This is something expected.
The president bluntly stated his lawyers would begin filing lawsuits as soon as the election was over. Today, they followed through.
Campaign manager Bill Stepien said the campaign filed a lawsuit in Michigan asking for vote counting to be halted, claiming they’d been denied quote “meaningful access to numerous counting locations” and were unable to observe the ballot counting process.
The campaign then levied similar accusations and a lawsuit in Pennsylvania. And Wednesday, lawyers for Pennsylvania Republicans appeared in court after filing an Election Day lawsuit alleging Montgomery County had violated the law by allowing 93 voters to fix their ballots. The suburban Philadelphia county contends the votes weren’t changed, but things like signature mistakes were corrected. For the time being, those ballots have been separated.
When it comes to the Supreme Court’s potential role in all of this, Georgetown law professor Joshua Geltzer tells Newsy this isn’t the same legal setup as Bush v. Gore in 2000, when the Supreme Court stepped in.

----

### INSTRUCTIONS
A. According to the report on the election lawsuits, how many voters did Montgomery County allow to fix their ballots?
B. Please resume the report on the campaign's election lawsuits, picking up right after its final sentence.

### STORED DATA
----

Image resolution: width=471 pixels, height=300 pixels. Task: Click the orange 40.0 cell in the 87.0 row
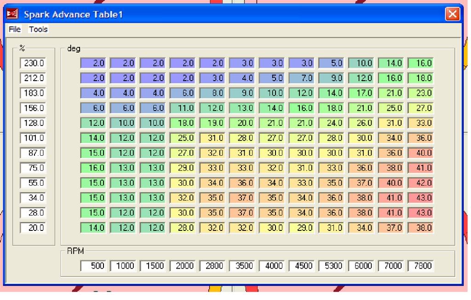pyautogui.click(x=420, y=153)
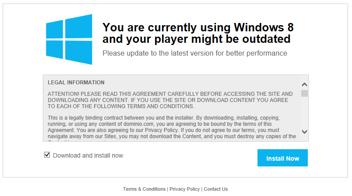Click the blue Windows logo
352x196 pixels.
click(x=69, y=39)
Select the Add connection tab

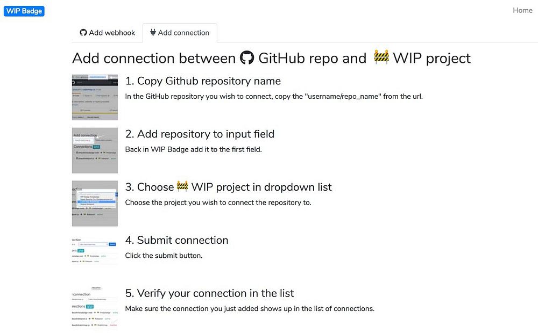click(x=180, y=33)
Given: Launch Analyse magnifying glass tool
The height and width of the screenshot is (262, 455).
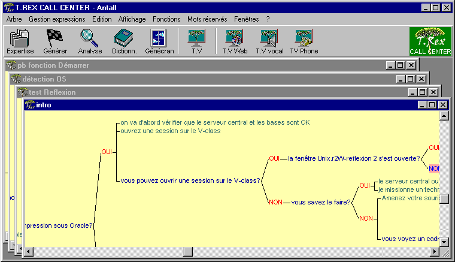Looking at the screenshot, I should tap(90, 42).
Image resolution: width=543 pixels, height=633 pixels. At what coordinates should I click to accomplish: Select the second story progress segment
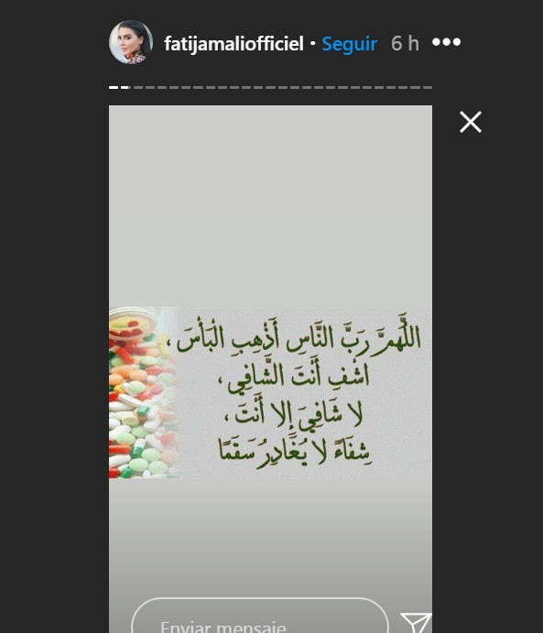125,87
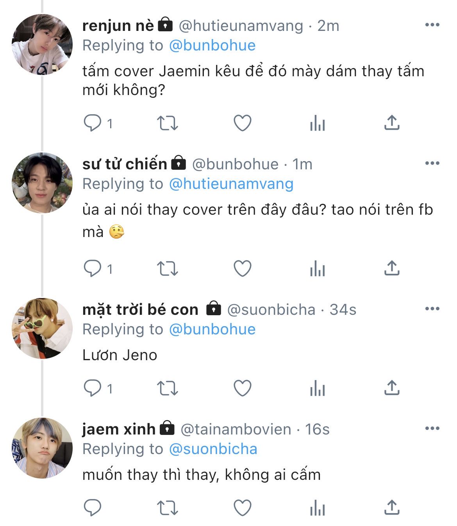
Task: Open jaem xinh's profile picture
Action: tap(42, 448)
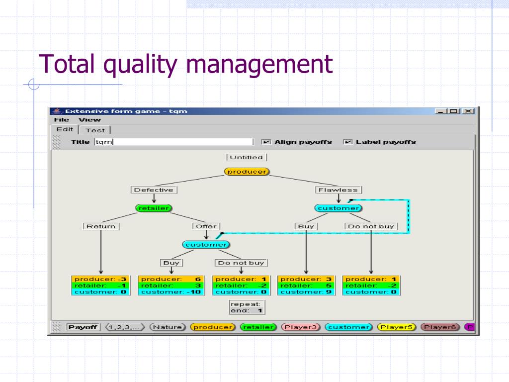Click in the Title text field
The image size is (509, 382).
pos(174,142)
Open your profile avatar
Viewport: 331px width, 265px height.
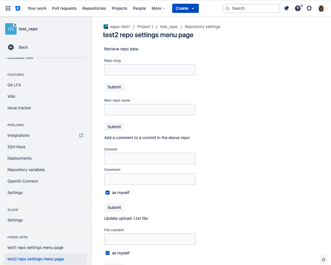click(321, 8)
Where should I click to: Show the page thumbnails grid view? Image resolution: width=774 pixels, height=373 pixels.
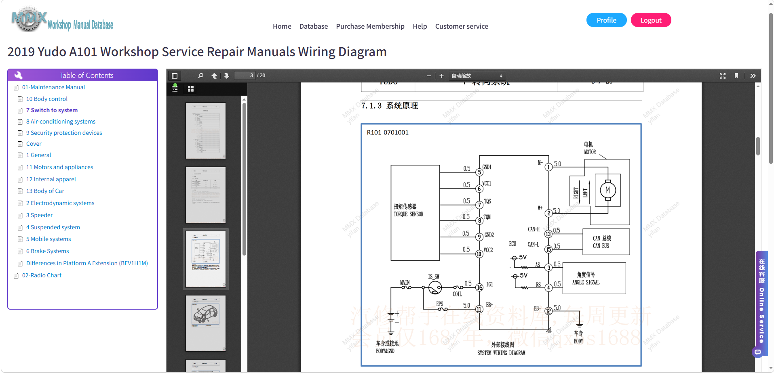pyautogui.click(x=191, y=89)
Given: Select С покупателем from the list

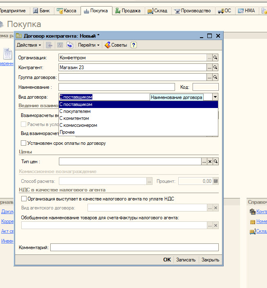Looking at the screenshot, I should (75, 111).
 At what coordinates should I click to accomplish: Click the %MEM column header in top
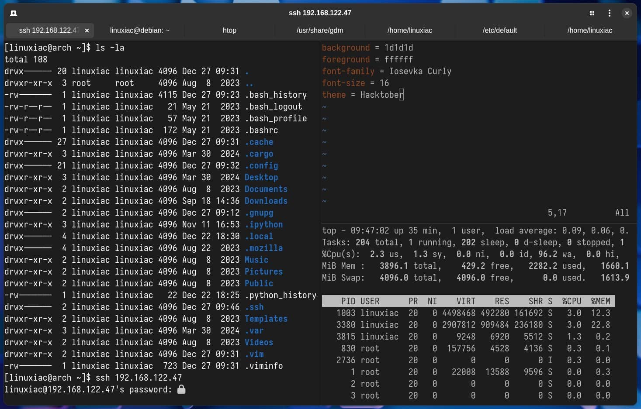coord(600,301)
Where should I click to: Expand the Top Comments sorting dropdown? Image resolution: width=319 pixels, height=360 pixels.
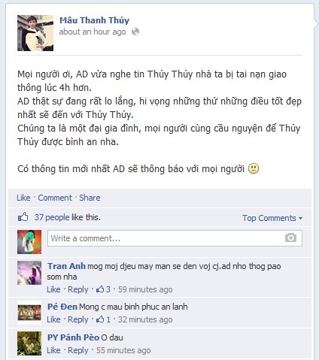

----

### ANSWERS TO THE PROBLEMS
A. 93

B.
“In Bush v. Gore, it was a recount that was stopped. Now, some of us didn't like that result. But it still wasn't a matter of not counting ballots in the first place that should have been counted,” said Joshua Geltzer, executive director of Georgetown Law's Institute for Constitutional Advocacy and Protection.
He also says the surge in late absentee ballots the president seems to have concluded are fraudulent are due to the pandemic and changes in state laws before the election.
“In a number of states, it was specifically Republicans who blocked the effort to shift state rules such that that processing and even counting could be done ahead of time so that we would indeed know, or at least be closer to knowing, who won this thing sooner,” said Geltzer.
On Wednesday, the Trump campaign repeatedly hinted at alleged improprieties in other states too, like Wisconsin, where they say they’ll ask for a recount. This is all just the start of what is bound to be a long week in court.
Amber Strong, Newsy, Northern Virginia.